December 18, 2016

Books Read (December 2016)

Only a single book, just before the holiday season.


Michael Lewis’ new book, which he spent close to a decade interviewing and researching, is about Daniel Kahneman and Amos Tversky’s work, and their special relationship. Their work – which continues to have tremendous and wide ranging practical implications – has helped us to understand some of the systematic flaws in human thinking and judgment, flowing inescapably into flawed and suboptimal decisions under certain common circumstances. Daniel Kahneman received a Nobel prize in economics in 2002 for this work; Amos Tversky had by then passed away from metastatic melanoma (Nobel prizes are not awarded posthumously).

I was particularly intrigued by their war experiences (both had served in the Israeli army, experiencing the Six Day War and Yom Kippur War) which probably served to ground a lot of their research in practical applications, as well as their – as described in the book – intense and close working relationship (closer and more productive than most marriages – even straining their own marriages). They could not (or would not) tease apart who had contributed which idea, and had tossed a coin to decide who would be the first author in the initial paper, alternating from thence subsequently. The very human story of this special relationship between two very different individuals, and how it eventually fell apart (and was partially repaired only when Tversky was diagnosed with cancer), is riveting all by itself.

But of course, it is their remarkable ideas and insights into human thinking that rightly take up somewhat more than half the book. How framing questions in term of losses or gains – even when resulting in the same endpoint – led to completely different decisions. How having irrelevant information added to a question created an illusion of representativeness that confuses our logic. The most famous of the latter is the “Linda question”:

“Linda is 31 years old, single, outspoken, and very bright. She majored in philosophy. As a student, she was deeply concerned with issues of discrimination and social justice, and also participated in anti-nuclear demonstrations.

Which is more probable?

  1. Linda is a bank teller.
  2. Linda is a bank teller and is active in the feminist movement.”
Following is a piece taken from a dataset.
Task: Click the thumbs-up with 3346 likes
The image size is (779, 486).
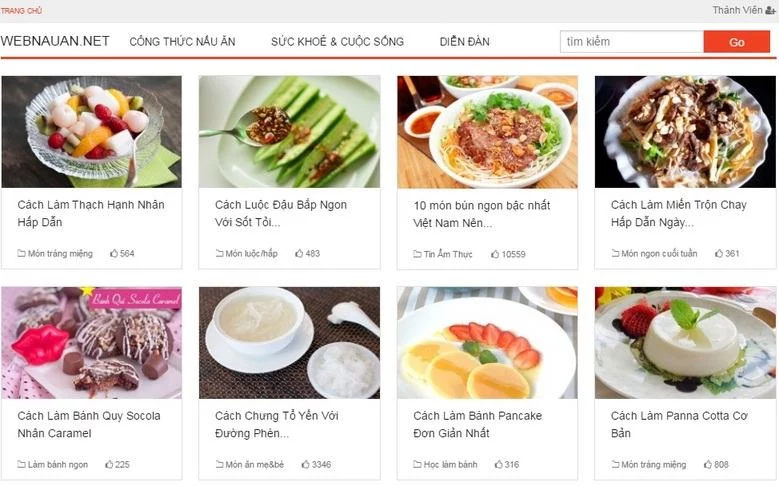Action: click(306, 464)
I was also amazed at the amount of insight contributed by Tversky and Kahneman themselves directly into the medical field. This list includes but is not limited to:

  1. Having a colonoscope sit in the rectum an extra 3 minutes (less painful than the actual colonoscopy) at the end of the procedure resulted in a better overall experience and slightly higher rates of returning for colonoscopies in the future.
  2. Clearing the myth of arthritis pain fluctuating with weather changes.
  3. Physicians tending to discount unspecified possibilities (supporting the axiom therefore to take a thorough and systematic history).

All fascinating reading, even the original old papers. A good follow-up book to Daniel Kahneman’s own book “Thinking, Fast and Slow”.